### EXERCISE DIRECTIONS
Go through the records and copy each line where the string "click" occurs.

Stored data:
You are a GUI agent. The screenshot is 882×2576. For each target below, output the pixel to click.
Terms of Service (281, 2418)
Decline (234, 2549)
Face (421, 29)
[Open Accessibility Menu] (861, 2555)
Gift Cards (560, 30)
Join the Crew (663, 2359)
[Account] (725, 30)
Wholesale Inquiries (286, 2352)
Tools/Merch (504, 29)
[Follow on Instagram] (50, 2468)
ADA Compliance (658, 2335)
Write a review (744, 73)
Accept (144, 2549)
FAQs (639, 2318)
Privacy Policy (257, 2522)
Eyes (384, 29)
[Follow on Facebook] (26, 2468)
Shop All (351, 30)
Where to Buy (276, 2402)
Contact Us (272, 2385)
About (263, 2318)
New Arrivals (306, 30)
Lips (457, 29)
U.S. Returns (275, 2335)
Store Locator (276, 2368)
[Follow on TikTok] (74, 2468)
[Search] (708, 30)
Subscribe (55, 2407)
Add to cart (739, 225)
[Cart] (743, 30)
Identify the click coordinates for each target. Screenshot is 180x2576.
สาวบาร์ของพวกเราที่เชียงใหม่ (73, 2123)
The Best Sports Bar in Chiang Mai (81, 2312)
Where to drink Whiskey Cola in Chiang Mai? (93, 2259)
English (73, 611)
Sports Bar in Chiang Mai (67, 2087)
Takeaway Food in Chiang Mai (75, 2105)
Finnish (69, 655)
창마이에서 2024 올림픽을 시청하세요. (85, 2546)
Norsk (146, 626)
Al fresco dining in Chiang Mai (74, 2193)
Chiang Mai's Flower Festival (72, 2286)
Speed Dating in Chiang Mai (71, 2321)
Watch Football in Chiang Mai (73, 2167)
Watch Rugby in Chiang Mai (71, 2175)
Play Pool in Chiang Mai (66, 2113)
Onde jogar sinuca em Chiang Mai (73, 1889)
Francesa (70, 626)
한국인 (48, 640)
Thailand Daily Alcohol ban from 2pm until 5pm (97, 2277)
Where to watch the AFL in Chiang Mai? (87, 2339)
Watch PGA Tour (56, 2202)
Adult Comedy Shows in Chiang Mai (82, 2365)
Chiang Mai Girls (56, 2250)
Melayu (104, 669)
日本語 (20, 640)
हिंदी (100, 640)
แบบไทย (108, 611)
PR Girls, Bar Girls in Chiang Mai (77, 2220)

### PROBLEM SOLUTION
You are a GUI agent. The screenshot is 882×2576. For each target below, output the pixel to click.
Identify the click coordinates for each target. Screenshot is 180x2576.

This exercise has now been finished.